Nearly 200 aged care homes in dire straits

Finbar O'Mallon
Almost 200 aged care providers housing more than 50,000 older person are at risk of going broke

Almost 200 aged care providers housing more than 50,000 older Australians are at serious risk of going broke.

The peak national body for providers, Leading Aged Services Australia, has identified an alarming scale of the risk of collapse.

Its accountants went over the publicly-available financial reports of aged care homes from 2017/18 and found 197 providers faced collapse.

LASA believes an extra $1.3 billion in federal government funding is needed before Christmas to keep them afloat.

"The scale of this risk is alarming for residents and their families, as well as stressed staff, financially stretched providers and the government," chief executive Sean Rooney said on Tuesday.

It follows the release of a scathing review of a Gold Coast nursing home that was forcibly shut and its residents evacuated after it went into administration.

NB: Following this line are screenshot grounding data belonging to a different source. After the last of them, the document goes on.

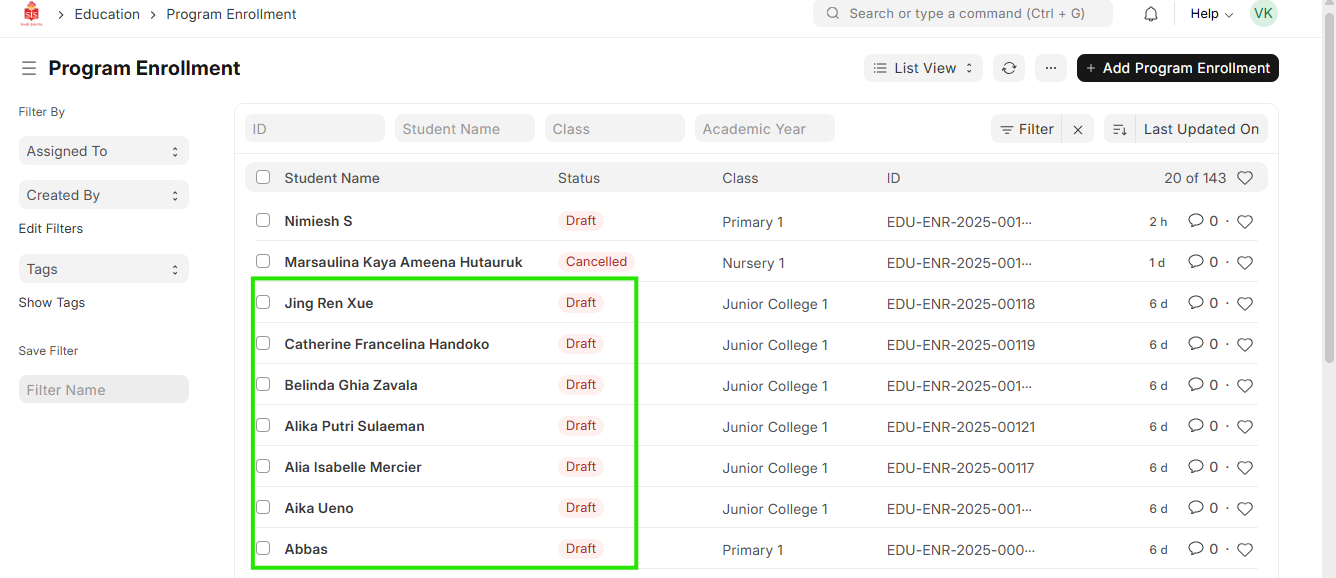Click Add Program Enrollment button
The height and width of the screenshot is (578, 1336).
point(1177,68)
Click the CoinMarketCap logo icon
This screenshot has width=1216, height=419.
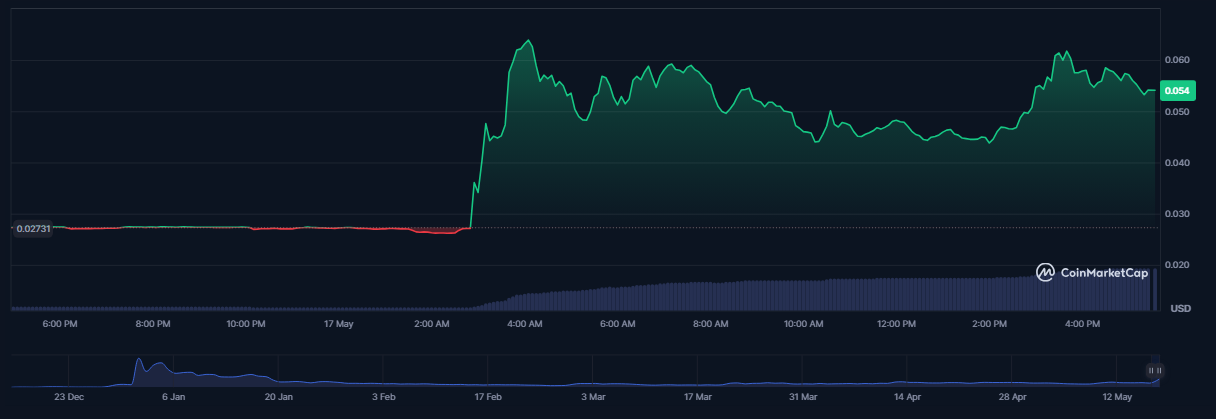tap(1045, 272)
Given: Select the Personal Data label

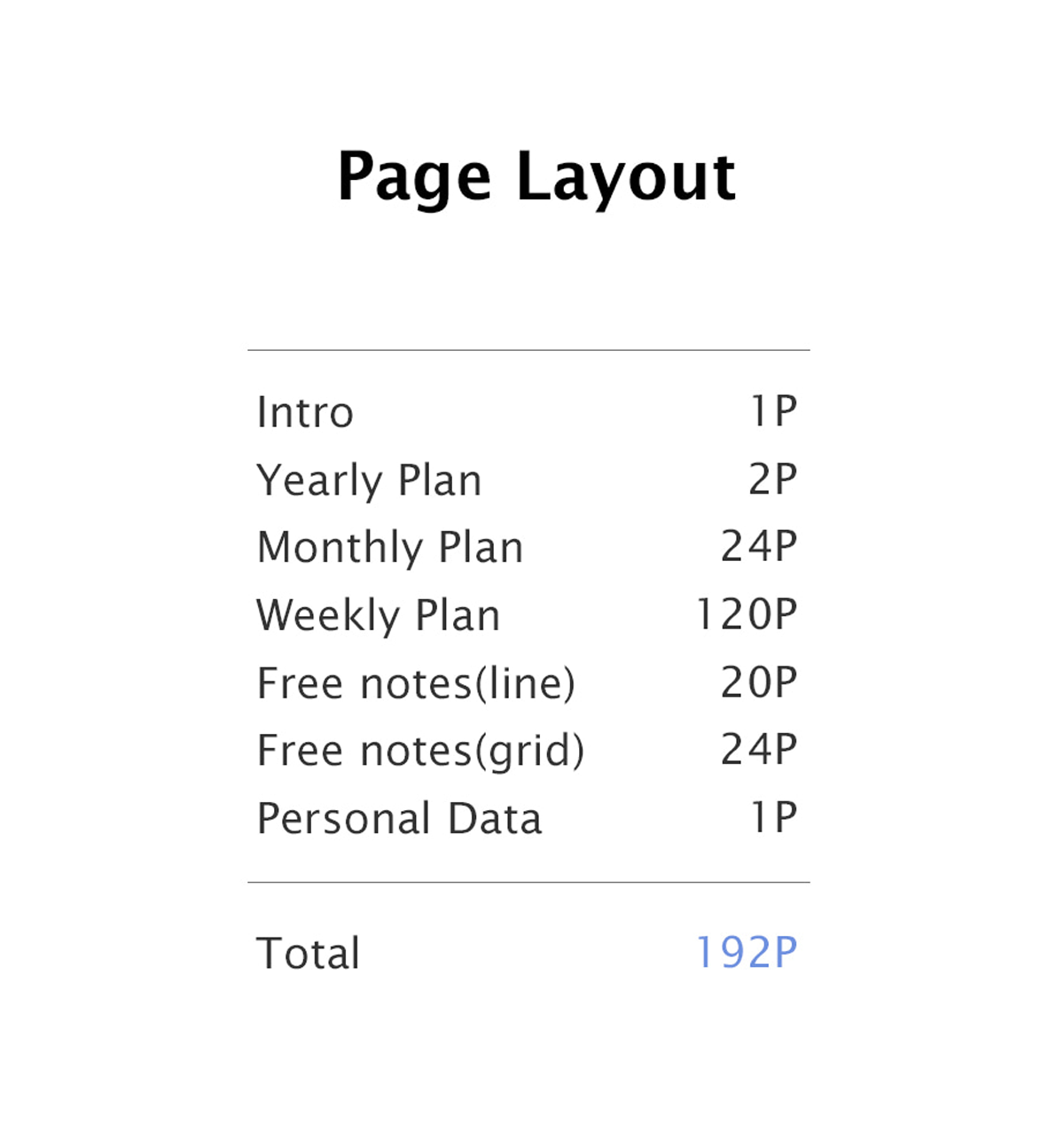Looking at the screenshot, I should coord(399,818).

That report found federal aged care regulators had failed to appreciate the mounting risk at Earle Haven.

Eight of the 69 residents were sent to hospital after the Queensland government organised an evacuation.

Three have since died, including one person who suffered a fall during the evacuation.

Mr Rooney said more than half of aged care operators were running at a financial loss.

He called for structural adjustment programs in the industry to let financially distressed operators bow out, while other operators stepped in to take their place.

Mr Rooney told AAP this would help avoid the "unplanned chaos" of situations like Earle Haven.

"We can't just keep putting money into the system if the system is broken," Mr Rooney said.

He said fundamentals in the aged care system - policy, regulation and finance - weren't keeping pace with the changing needs of the sector.

The association previously released a financial risk survey of aged care providers, finding 80 per cent were facing challenges.

Of these, more than half would have to reduce investment, 41 per cent would have to cut staff and 15 per cent may have to withdraw services.

Aged Care Minister Richard Colbeck told parliament on Tuesday the government would "make additional investment into the aged care sector prior to Christmas".

"The government has taken significant efforts over recent times to repair the aged care system," Senator Colbeck said, in answer to a Labor question about the LASA report.

He said the government was focused on home care places, young people in aged care and the use of restraints - three areas identified as "urgent" in the royal commission's interim report.